What Can Happen If My Guitar Is Stored Improperly?
You should know how to store your guitar correctly when you’re not playing the guitar on regular intervals because, If you don’t take care of your baby, it won’t take care of you, and guitar repair consequences may arise. In a nutshell, improper storage can permanently damage your guitar over time. If you don’t keep your baby properly, many things can happen to it. You obviously don’t want your guitar to face such things:
The strings can loosen, the humidity level can change, and the truss rod can be damaged. If you keep your gem in its case, make sure the case is closed so that the humidity level stays stable. You should also store your guitar on a stand or in a humidifier so that the headstock doesn’t get damaged.
Top 5 Guitar Storage Tips
Assuming you’ve already got one guitar, here are five tips to store your guitars so they’ll stay in great shape. If this is your first guitar, congrats! You’re about to embark on a lifelong journey of musical enjoyment.

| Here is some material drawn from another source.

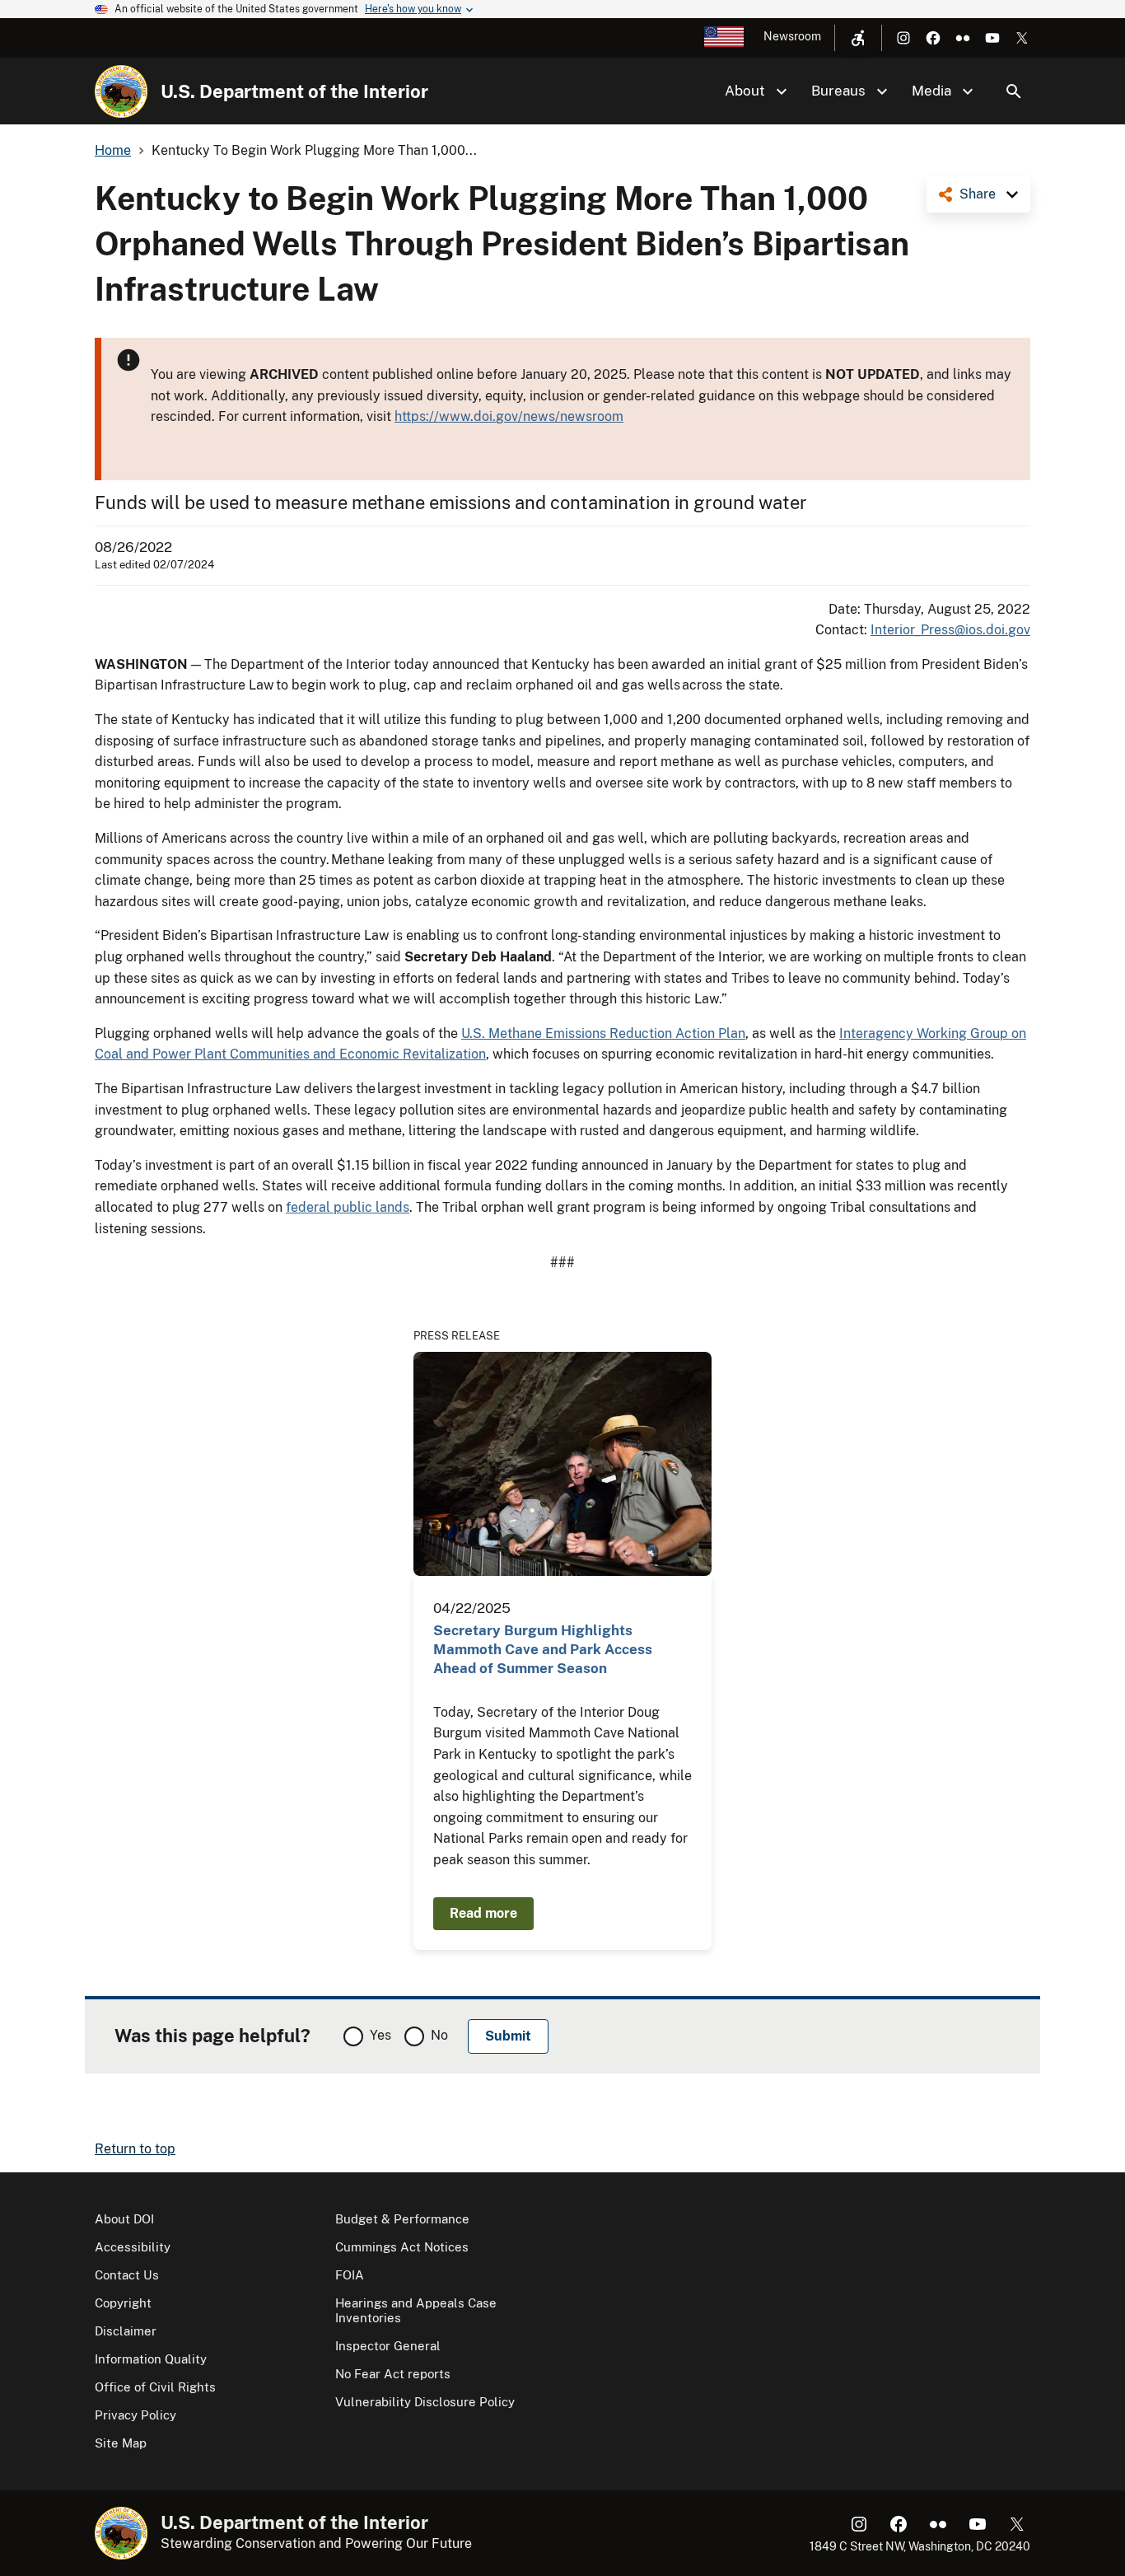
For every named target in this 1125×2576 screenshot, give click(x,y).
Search (1013, 91)
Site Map (121, 2443)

1. Keep your guitars in a clean and dry environment. Avoid extreme temperature changes and excessive humidity.
2. If you’re not playing your guitar for a while, keep it in a case or gig bag to protect it from dust and other airborne particles.

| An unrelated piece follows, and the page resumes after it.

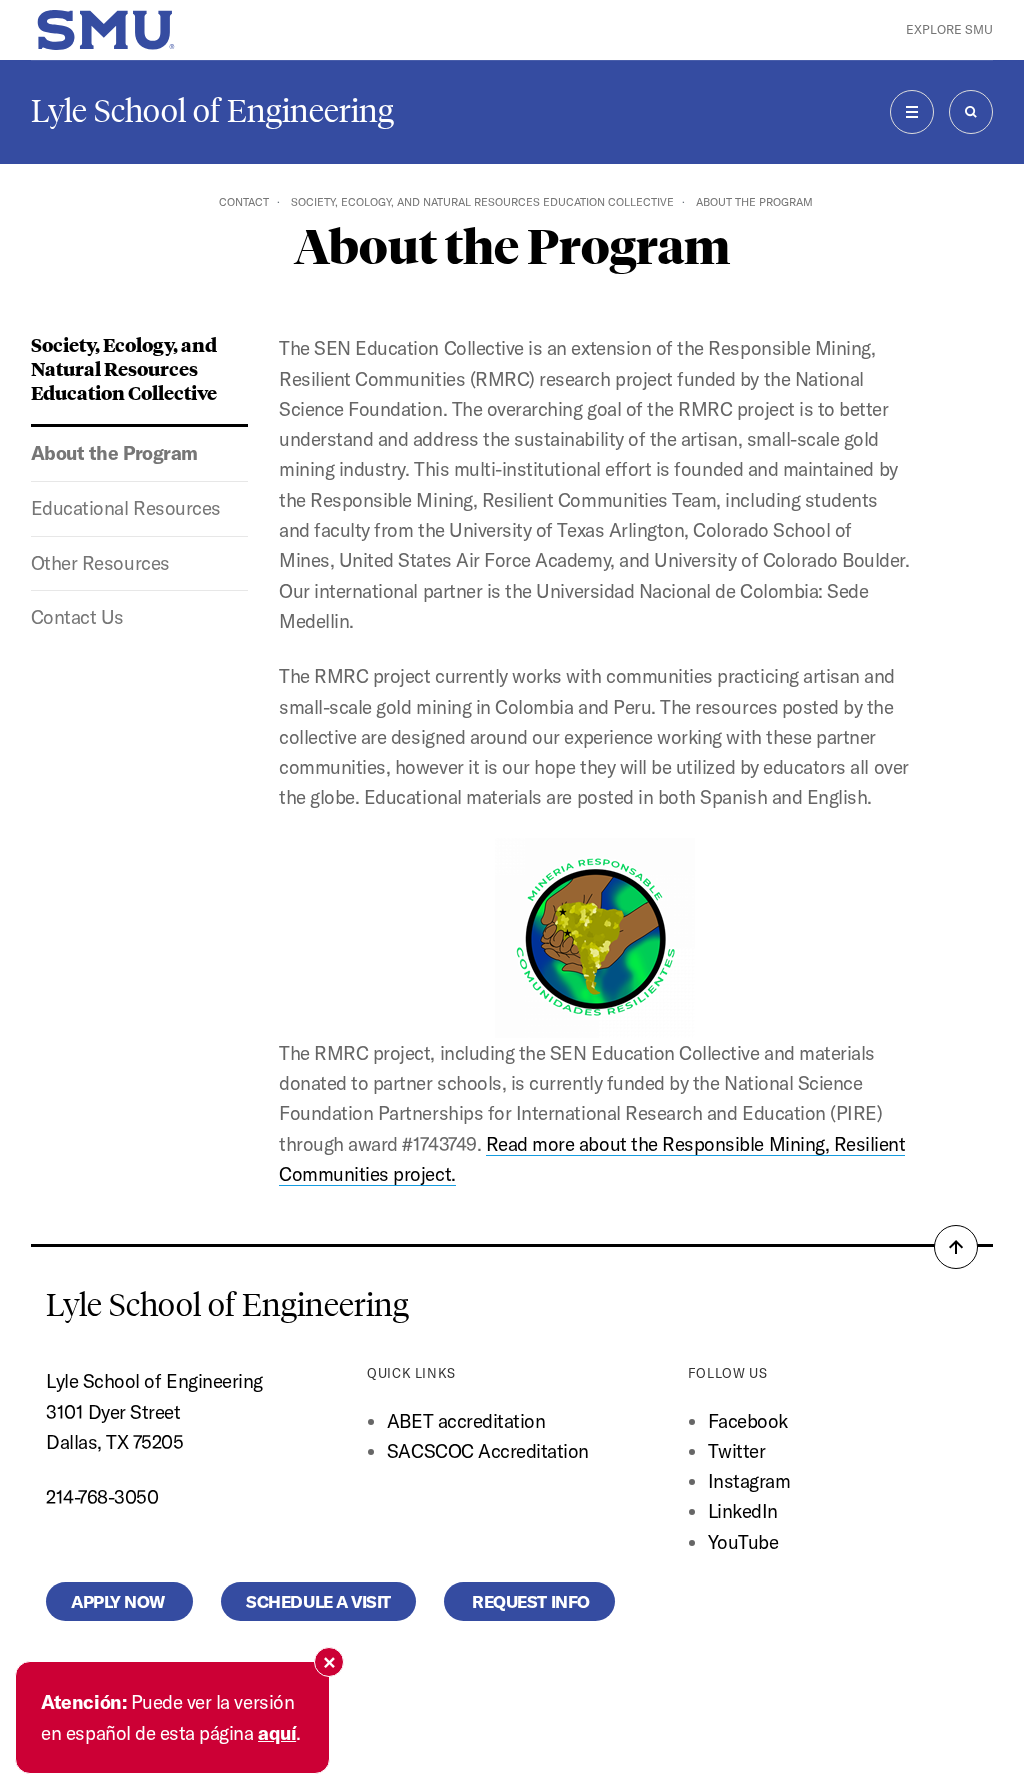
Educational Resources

3. Don’t lean your guitar against anything that could potentially fall on it or knock it over. This includes other instruments, amps, speakers, etc.
4. Be careful when transporting your guitar in a car or any other vehicle. Always use a padded case, and never leave your guitar exposed to the elements (i.e., sun, rain, snow).
5. When you’re not playing your guitar, make sure the strings are loosened to relieve tension on the neck and body. This will also help prevent the strings from rusting.
These are the instructions that I follow to keep my guitars for everyday use or store my guitars when they’re not in use.
Q. Are guitars waterproof?
No, guitars are not waterproof. Water can damage the wood and finish of a guitar, and it is not recommended to expose your guitar to excessive moisture.
Q. Can you store an acoustic in a plastic bag?
You can store an acoustic in a plastic bag, but it’s not the ideal way to protect your instrument. A case is a better option, and you can even put the case in a large plastic bag and seal the case from the inside to protect it from various harmful elements.
Now that we’ve answered all of your questions about how to store guitars, especially acoustic ones, it’s time for you to take the necessary steps to protect your prized instruments. Follow our long-term storage checklist and make sure you keep your acoustic, electric, and bass guitars in good condition for years to come. If you have any more questions or need help choosing the right guitar case for your needs, don’t hesitate to reach out to us. We want you to be able to enjoy playing your guitar for years to come – and proper storage is key!
James B. Laskowski was born and raised in Fresno, CA. He has been working as an acoustic and classical guitar expert at Instrument Insight for over 5 years. In this time, he has gained a great understanding of acoustic and classical guitars and gears, their materials, build quality, playability, and versatility. James also has an in-depth knowledge of the history and origins of many acoustic and classical guitar brands.